De oppositie is er opnieuw niet in geslaagd om de verhoging van de rente op studieschulden van tafel te krijgen. Ook het CDA houdt zich – ondanks bezwaren tegen het leenstelsel – aan de afspraken in het regeerakkoord.
De SP deed gisteren een ultieme poging om de regeringspartijen en minister Van Engelshoven op andere gedachten te brengen. Volgens Kamerlid Frank Futselaar schort er van alles aan de onderbouwing en argumentatie van minister Van Engelshoven. Zo noemde hij het bedrag van 226 miljoen dat de renteverhoging in de toekomst moet opleveren ‘boterzacht’. Kleine afwijkingen in de aannames waarop dat bedrag is gebaseerd, kunnen volgens hem grote gevolgen hebben.
Ook is hij bang dat de maatregel verder bijdraagt aan de verminderde doorstroom van mbo’ers naar het hbo. Jongeren spelen op safe, was zijn boodschap en: ‘Schuld dempt ambitie.’

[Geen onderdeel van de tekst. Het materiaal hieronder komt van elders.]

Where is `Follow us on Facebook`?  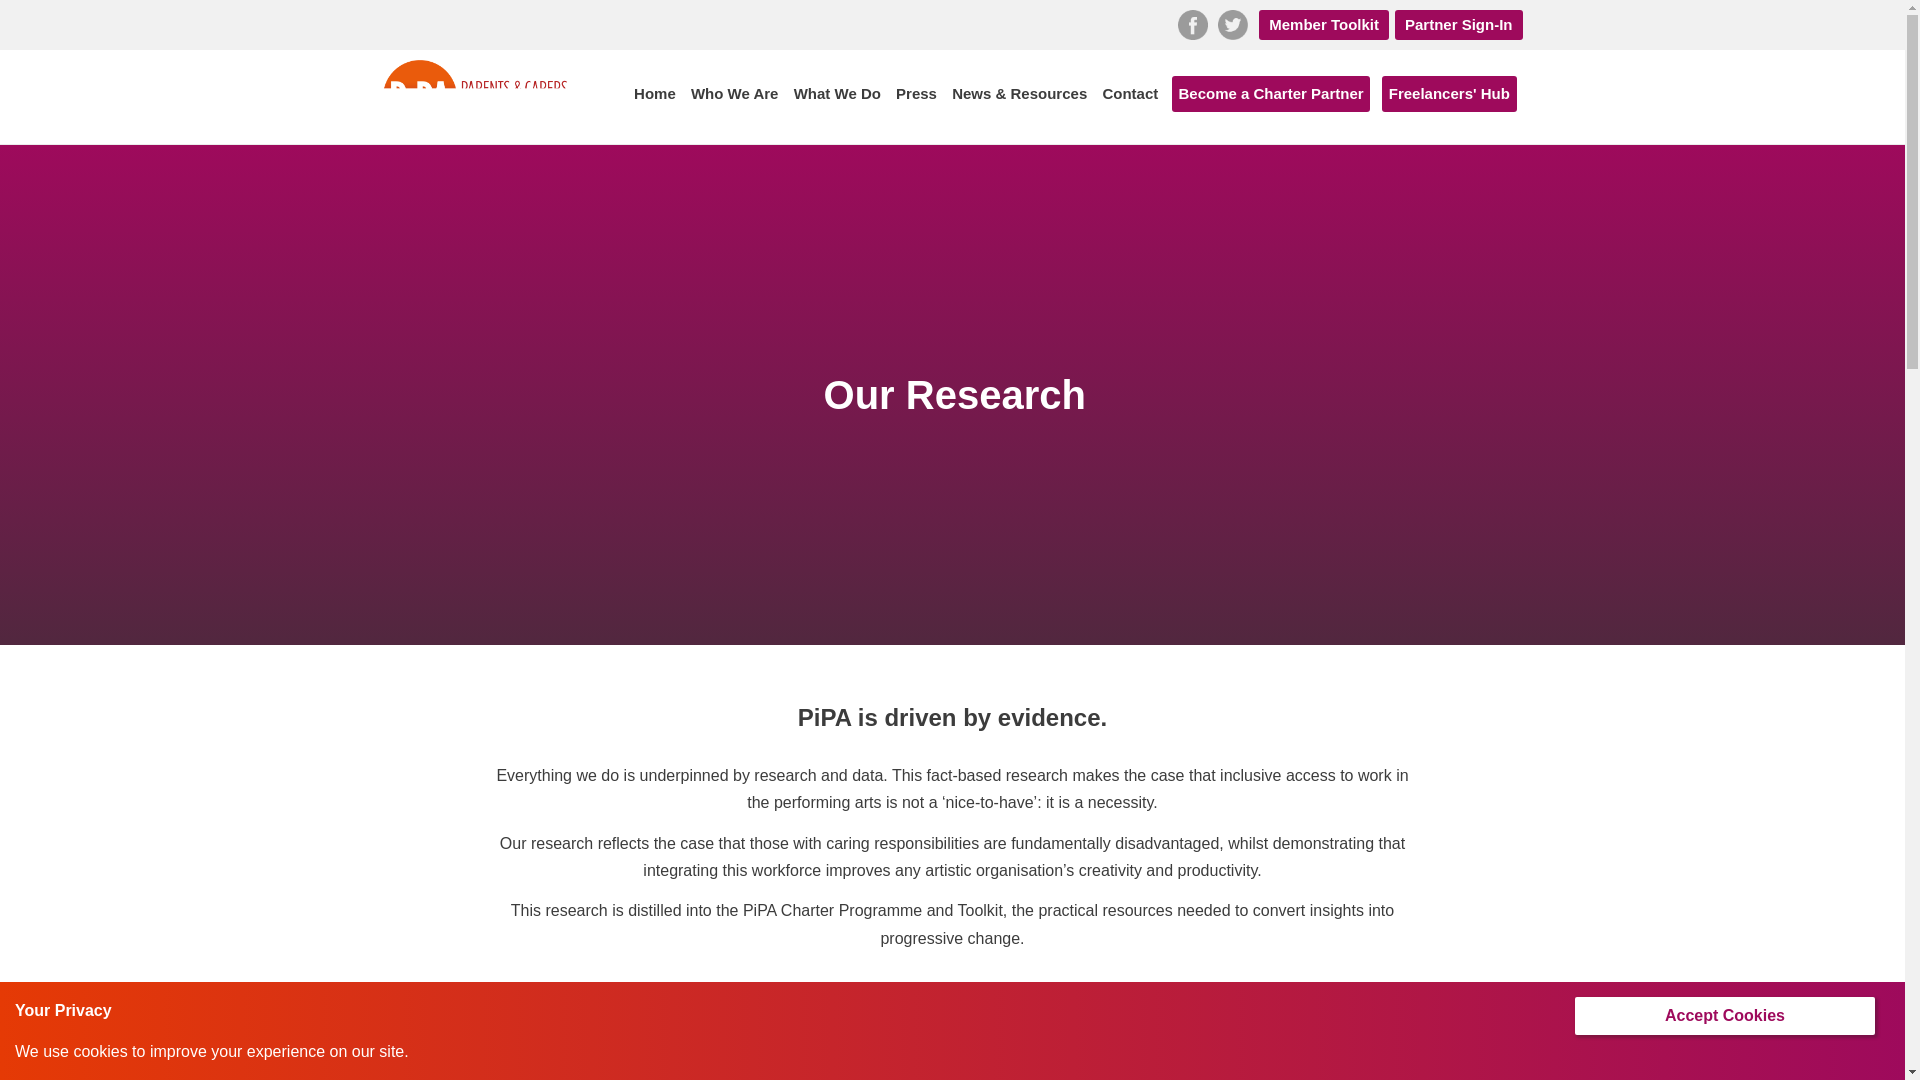 Follow us on Facebook is located at coordinates (1192, 24).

GroenLinks en de PvdA, die de invoering van het leenstelsel in 2015 mogelijk maakten, zijn ook tegen de renteverhoging. Voor het nog verder oplopen van de studieschuld hadden ze destijds niet getekend.
Achterhoedegevecht
Maar het bleek een achterhoedegevecht. VVD en D66 steunen de renteverhoging voluit en ook het CDA doet dat, al is dat tegen de nadrukkelijke wens van de eigen leden. Kamerlid Harry van der Molen herinnerde er nog maar eens aan het CDA altijd tegen het leenstelsel is geweest, maar dat het in een coalitie nu eenmaal geven en nemen is. De renteverhoging is onder de gegeven omstandigheden ook best verdedigbaar, meent hij. Volgens hem lenen studenten nu te veel geld. Dat wordt door de wetswijziging minder aantrekkelijk.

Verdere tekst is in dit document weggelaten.